Design, Synthesis, and Biological Activity of Marinacarboline Analogues as STAT3 Pathway Inhibitors for Docetaxel-Resistant Triple-Negative Breast Cancer
Woong Sub Byun, Hyewon Lim, Junhwa Hong, Eun Seo Bae, Seok Beom Lee, Seok Beom Lee, Younggwan Kim, Jeeyeon Lee, Sang Kook Lee, Sang Kook Lee, Suckchang Hong
Abstract
Metastatic triple-negative breast cancer (mTNBC) is a fatal type of breast cancer (BC), and signal transducer and activator of transcription 3 (STAT3) has emerged as an effective target for mTNBC. In the present study, compound MC0704 was found to be a novel synthetic STAT3 pathway inhibitor, and its potential antitumor activity was demonstrated using in vitro and in vivo models in docetaxel-resistant TNBC cells.

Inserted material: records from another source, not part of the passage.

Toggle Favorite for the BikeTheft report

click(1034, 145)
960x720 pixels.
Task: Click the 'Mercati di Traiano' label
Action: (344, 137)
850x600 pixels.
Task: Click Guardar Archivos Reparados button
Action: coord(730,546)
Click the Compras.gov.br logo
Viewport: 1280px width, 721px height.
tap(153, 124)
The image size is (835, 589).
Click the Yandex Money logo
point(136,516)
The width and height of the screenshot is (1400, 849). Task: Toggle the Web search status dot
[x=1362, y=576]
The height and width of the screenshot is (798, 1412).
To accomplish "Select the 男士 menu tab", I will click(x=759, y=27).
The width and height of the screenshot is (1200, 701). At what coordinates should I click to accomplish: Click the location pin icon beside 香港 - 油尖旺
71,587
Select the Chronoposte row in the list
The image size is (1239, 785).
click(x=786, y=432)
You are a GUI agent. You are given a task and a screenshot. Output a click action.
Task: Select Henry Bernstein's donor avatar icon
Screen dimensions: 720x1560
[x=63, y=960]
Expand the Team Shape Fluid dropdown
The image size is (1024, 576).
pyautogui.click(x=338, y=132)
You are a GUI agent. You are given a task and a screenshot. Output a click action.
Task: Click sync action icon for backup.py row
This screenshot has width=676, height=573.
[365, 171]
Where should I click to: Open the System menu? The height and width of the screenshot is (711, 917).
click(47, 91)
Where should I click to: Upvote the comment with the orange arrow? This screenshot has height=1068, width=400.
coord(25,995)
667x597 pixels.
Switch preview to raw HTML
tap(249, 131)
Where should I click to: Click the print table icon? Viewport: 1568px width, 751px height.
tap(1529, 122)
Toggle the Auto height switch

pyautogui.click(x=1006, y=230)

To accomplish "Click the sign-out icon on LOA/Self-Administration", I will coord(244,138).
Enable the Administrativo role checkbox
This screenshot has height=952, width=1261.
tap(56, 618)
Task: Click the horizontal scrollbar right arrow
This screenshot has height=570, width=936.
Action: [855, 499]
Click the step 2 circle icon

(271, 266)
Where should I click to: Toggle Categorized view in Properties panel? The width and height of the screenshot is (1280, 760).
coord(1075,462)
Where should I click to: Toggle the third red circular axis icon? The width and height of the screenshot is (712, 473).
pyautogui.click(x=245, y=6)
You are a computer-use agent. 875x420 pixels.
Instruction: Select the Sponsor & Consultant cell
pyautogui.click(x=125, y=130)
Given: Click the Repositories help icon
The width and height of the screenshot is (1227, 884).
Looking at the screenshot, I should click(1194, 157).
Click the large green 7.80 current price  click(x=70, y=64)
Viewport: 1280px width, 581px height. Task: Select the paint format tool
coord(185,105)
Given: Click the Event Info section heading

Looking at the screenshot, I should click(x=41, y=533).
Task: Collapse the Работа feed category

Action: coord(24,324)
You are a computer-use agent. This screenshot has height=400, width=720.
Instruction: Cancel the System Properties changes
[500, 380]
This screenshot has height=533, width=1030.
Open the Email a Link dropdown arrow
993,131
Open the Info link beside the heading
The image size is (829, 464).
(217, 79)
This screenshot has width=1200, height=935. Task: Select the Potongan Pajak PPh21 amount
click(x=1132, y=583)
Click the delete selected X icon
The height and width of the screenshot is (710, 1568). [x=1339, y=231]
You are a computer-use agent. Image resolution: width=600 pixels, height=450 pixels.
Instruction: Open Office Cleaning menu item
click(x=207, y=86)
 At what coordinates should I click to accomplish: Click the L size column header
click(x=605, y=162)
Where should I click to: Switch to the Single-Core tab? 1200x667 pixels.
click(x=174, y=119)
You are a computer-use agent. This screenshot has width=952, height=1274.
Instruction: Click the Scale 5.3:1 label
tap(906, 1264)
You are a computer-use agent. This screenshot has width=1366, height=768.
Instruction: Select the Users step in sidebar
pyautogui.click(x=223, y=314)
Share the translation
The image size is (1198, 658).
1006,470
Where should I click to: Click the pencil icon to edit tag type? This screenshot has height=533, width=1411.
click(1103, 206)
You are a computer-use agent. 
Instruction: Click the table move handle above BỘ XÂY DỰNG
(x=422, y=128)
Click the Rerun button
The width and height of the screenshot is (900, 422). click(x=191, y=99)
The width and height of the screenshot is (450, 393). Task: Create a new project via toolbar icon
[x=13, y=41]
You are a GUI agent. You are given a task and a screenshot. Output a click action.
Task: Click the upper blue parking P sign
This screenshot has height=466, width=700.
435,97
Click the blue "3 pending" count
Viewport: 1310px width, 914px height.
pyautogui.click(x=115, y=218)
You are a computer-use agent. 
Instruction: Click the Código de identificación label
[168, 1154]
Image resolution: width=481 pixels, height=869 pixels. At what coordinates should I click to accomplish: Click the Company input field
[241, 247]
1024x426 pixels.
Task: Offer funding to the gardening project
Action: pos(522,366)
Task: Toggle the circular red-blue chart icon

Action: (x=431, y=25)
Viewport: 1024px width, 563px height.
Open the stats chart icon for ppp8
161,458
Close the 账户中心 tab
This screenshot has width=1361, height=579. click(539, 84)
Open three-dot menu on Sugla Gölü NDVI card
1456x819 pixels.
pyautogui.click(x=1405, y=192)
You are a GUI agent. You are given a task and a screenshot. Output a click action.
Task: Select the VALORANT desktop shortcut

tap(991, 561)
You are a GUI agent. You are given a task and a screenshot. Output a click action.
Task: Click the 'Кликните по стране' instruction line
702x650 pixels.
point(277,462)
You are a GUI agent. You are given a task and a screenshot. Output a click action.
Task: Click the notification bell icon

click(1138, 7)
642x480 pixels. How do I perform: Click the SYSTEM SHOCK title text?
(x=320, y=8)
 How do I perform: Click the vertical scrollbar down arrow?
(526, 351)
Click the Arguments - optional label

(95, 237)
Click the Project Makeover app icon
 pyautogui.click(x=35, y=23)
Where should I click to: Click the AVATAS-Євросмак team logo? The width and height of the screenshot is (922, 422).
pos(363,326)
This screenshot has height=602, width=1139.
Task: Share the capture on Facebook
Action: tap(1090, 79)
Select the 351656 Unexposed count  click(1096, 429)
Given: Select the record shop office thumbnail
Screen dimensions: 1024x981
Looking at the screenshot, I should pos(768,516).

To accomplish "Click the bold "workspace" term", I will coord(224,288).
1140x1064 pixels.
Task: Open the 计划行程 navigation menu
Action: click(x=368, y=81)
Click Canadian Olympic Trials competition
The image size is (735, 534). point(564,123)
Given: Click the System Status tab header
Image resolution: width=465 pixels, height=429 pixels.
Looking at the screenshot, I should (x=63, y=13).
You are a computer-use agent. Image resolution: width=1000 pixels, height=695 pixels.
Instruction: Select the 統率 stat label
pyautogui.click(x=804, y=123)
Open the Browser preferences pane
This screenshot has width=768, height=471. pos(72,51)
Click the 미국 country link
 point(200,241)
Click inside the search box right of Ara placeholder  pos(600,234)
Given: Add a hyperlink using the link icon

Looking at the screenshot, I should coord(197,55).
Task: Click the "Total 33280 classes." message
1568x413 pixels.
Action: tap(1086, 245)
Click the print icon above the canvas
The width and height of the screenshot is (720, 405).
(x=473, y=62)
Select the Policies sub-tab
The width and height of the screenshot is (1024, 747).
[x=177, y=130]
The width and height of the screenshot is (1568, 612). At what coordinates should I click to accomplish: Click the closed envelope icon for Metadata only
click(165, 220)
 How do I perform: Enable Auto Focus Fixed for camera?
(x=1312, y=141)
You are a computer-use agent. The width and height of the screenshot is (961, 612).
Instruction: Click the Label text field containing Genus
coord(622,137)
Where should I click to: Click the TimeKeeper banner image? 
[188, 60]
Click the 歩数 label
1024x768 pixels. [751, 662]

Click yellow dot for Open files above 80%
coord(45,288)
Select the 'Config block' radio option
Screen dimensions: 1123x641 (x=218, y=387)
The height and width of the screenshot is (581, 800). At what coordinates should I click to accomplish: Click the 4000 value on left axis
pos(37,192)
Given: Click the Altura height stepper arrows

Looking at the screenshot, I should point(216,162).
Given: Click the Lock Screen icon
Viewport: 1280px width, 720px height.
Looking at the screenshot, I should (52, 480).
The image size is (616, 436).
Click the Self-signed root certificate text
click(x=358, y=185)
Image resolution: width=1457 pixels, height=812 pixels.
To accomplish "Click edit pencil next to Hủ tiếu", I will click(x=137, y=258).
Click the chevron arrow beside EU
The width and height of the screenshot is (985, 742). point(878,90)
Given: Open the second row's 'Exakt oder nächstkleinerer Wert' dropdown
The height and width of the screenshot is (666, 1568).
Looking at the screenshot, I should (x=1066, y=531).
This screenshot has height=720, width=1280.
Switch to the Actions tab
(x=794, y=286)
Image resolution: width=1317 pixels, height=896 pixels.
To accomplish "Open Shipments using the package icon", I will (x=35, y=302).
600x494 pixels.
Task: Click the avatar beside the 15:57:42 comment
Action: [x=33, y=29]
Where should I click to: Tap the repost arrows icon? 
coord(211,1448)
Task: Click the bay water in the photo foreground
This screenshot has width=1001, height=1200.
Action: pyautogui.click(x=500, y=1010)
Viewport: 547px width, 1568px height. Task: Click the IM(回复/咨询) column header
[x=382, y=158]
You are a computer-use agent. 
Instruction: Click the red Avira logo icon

Based on marinacarboline (MC), a series β-carboline derivatives were synthesized and investigated for their antitumor activities against docetaxel-resistant MDA-MB-231 (MDA-MB-231-DTR) cells. Combining antiproliferation and STAT3 inhibitory activities, MC0704 was selected as the most promising β-carboline compound. MC0704 effectively impeded the metastatic potential of MDA-MB-231-DTR cells in vitro, and the combination of MC0704 and docetaxel exhibited potent antitumor activities in a xenograft mouse model. These findings suggested that MC0704 can be a lead candidate as a target therapeutic agent for TNBC patients with docetaxel resistance.